7.2.1. Les requérants font valoir des craintes tant à l'égard du Rwanda qu'à l'égard du Mozambique. En ce qui concerne les craintes exprimées à l'égard du Mozambique, il faut rappeler que ce pays n'est pas le "premier pays d'asile" des requérants au sens de l'article 48/5, § 4, de la loi du 15 décembre 1980 et qu'il n'y a donc pas lieu d'analyser leur demande d'asile au regard de ce pays.

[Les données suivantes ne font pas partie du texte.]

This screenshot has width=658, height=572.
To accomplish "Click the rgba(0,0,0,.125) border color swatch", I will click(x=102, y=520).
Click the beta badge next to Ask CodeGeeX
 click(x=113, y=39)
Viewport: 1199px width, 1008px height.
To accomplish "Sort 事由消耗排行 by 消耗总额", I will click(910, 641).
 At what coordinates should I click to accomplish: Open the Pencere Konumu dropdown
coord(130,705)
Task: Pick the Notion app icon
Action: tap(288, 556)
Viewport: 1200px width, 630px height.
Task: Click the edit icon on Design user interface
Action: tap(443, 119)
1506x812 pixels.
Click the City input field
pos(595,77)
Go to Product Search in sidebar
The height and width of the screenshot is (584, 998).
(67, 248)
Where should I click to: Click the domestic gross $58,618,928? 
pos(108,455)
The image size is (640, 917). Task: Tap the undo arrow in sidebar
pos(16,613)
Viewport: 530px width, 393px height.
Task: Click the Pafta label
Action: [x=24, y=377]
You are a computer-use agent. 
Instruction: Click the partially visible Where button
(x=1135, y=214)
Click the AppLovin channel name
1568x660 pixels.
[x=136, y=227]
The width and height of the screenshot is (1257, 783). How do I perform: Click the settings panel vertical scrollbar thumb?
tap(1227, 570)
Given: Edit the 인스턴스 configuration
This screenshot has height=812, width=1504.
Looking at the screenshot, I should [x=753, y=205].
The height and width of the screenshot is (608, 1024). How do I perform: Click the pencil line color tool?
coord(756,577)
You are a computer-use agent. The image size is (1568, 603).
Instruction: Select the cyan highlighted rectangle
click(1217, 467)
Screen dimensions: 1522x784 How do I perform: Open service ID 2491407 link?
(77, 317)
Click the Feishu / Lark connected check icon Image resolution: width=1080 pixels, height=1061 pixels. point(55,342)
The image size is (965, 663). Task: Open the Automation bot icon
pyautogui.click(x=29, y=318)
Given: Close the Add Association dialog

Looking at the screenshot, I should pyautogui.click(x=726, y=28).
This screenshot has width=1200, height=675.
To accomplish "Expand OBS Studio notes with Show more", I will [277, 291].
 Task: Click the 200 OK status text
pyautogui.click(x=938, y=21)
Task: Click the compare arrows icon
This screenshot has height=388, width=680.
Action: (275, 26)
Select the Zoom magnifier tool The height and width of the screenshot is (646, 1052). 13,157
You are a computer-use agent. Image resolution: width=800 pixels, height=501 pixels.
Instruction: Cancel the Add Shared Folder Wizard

La circonstance que le Conseil ait, dans le cadre de la première demande d'asile de la requérante, examiné sa demande en fonction des craintes exprimées vis-à-vis du Mozambique, ne change pas les conclusions qui précèdent dès lors que l'arrêt n° 106 738, précité, du 15 juillet 2013 a été prononcé avant la modification législative ayant amené au texte actuel de l'article 48/5, § 4, de la loi du 15 décembre 1980.

7.2.2. Dans, le cadre de l'examen des demandes d'asile des requérants, la partie défenderesse doit tenir compte de tous les éléments de la cause. En l'espèce, la circonstance de la reconnaissance de la qualité de réfugié des requérants par le Mozambique est un élément particulièrement important des causes portées devant elle.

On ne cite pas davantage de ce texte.